▸ **WHAT IS NEEDED**
Return each line of the entries that holds the string "label".

[THE INPUT Boundary: Start]

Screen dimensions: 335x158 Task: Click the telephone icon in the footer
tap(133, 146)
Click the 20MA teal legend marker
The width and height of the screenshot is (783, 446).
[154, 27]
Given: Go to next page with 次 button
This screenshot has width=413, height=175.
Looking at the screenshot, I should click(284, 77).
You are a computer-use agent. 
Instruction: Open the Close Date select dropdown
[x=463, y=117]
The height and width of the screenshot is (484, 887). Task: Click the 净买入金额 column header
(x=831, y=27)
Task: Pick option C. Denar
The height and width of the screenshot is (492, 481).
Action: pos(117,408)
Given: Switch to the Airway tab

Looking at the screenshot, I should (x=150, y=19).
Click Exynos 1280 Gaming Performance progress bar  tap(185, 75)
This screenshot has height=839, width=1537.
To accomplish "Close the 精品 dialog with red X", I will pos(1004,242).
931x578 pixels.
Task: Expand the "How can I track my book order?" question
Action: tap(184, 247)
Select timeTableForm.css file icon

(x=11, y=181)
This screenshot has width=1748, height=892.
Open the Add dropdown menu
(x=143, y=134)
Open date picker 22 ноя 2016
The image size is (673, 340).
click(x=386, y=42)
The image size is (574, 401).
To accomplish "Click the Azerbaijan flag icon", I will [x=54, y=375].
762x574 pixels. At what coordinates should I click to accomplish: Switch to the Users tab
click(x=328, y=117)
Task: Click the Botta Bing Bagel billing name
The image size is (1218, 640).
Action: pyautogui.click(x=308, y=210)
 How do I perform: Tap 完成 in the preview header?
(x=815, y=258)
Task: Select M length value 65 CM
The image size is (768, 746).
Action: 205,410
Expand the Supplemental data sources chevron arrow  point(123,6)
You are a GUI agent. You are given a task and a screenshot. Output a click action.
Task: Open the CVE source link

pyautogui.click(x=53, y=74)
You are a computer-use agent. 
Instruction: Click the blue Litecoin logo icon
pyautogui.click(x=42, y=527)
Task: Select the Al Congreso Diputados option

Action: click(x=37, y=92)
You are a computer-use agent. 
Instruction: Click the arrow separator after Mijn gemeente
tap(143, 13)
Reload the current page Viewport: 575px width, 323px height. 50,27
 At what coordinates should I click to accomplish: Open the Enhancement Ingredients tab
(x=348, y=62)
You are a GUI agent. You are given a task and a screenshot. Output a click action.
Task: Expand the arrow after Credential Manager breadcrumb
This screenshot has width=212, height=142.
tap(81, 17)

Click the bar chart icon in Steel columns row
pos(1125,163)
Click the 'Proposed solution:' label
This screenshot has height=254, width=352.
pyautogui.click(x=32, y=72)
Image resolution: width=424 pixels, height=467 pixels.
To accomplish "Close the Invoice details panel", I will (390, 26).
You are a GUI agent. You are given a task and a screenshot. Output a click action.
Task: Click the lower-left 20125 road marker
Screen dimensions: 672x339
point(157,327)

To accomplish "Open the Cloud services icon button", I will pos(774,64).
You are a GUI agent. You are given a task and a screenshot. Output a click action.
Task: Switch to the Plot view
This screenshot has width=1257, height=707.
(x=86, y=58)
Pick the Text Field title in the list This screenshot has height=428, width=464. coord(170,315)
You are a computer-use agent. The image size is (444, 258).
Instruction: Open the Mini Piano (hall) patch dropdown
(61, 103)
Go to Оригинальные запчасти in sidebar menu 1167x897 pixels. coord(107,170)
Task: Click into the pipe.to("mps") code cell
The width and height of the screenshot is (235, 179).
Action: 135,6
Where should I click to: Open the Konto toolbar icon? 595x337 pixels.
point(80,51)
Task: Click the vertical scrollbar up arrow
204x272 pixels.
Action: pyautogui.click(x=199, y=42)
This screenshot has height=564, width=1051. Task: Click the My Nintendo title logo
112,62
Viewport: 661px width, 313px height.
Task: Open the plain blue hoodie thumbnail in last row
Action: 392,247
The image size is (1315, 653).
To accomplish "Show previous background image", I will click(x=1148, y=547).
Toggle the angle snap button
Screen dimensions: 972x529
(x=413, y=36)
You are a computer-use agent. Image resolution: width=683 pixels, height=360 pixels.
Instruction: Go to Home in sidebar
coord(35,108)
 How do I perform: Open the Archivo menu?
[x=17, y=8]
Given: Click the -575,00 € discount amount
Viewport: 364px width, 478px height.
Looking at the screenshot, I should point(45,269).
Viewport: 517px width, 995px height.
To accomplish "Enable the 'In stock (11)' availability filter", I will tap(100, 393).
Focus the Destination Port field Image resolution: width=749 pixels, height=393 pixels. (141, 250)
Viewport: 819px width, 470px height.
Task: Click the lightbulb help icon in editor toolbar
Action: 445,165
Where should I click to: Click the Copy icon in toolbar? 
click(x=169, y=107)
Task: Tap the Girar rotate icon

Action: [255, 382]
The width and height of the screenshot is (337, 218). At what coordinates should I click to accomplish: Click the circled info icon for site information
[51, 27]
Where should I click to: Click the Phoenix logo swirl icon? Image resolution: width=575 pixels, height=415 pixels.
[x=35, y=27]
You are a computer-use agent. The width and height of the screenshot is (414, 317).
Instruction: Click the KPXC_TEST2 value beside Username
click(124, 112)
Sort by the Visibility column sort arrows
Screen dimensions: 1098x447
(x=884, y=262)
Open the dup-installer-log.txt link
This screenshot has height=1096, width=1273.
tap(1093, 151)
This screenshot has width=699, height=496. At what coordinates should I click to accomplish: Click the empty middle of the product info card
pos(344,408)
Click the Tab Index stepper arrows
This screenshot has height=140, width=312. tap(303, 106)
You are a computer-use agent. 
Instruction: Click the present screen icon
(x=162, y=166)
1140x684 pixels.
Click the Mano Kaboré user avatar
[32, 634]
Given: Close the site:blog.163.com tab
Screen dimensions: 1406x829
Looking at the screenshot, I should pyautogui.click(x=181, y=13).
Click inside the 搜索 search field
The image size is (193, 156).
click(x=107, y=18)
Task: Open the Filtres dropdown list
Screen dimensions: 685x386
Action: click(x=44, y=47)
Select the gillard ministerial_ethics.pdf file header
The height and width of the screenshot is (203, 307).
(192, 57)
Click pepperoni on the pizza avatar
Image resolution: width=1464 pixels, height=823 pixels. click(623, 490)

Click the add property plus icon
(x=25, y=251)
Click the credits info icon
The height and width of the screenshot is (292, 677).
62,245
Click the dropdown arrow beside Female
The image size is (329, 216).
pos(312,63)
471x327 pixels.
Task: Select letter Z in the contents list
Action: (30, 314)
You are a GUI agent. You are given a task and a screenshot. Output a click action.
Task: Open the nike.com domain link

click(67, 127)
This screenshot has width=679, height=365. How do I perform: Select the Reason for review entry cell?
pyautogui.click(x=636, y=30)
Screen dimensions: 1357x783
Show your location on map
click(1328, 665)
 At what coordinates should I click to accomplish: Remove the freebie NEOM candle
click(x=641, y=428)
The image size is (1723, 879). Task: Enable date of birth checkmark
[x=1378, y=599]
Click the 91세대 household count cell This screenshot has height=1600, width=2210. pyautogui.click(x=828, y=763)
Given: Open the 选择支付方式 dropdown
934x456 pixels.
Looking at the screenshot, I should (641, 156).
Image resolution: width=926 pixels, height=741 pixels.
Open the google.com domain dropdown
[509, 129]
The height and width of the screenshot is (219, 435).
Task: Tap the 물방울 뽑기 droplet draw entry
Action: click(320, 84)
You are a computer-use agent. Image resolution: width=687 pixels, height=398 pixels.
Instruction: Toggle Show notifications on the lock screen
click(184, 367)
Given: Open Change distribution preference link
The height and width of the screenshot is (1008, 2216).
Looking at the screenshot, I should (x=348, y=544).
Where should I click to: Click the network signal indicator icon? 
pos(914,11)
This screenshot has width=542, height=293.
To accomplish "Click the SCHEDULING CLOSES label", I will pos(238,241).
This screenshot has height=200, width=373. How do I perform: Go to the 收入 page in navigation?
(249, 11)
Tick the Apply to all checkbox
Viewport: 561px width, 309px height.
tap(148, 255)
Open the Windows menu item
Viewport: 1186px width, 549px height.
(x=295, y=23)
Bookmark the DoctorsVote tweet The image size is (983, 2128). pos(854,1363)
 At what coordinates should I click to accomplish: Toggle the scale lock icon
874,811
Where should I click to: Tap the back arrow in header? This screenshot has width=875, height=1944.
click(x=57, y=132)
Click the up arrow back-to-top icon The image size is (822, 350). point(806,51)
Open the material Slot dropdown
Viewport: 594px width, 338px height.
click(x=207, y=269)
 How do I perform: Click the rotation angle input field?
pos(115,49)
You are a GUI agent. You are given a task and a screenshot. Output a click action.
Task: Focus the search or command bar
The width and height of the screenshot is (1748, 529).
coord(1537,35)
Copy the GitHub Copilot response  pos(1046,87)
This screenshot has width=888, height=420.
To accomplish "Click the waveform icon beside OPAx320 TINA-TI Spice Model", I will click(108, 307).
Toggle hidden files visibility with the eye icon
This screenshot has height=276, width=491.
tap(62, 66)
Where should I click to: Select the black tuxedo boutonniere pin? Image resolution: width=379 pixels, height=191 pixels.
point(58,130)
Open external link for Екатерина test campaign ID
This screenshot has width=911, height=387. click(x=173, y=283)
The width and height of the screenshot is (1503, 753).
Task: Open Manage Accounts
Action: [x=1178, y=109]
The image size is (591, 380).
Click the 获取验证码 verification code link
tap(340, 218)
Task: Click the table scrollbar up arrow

[THE INPUT Boundary: End]

▸ **YOUR RESPONSE**
Click the 'Proposed solution:' label
To accomplish "Click the SCHEDULING CLOSES label", I will pos(238,241).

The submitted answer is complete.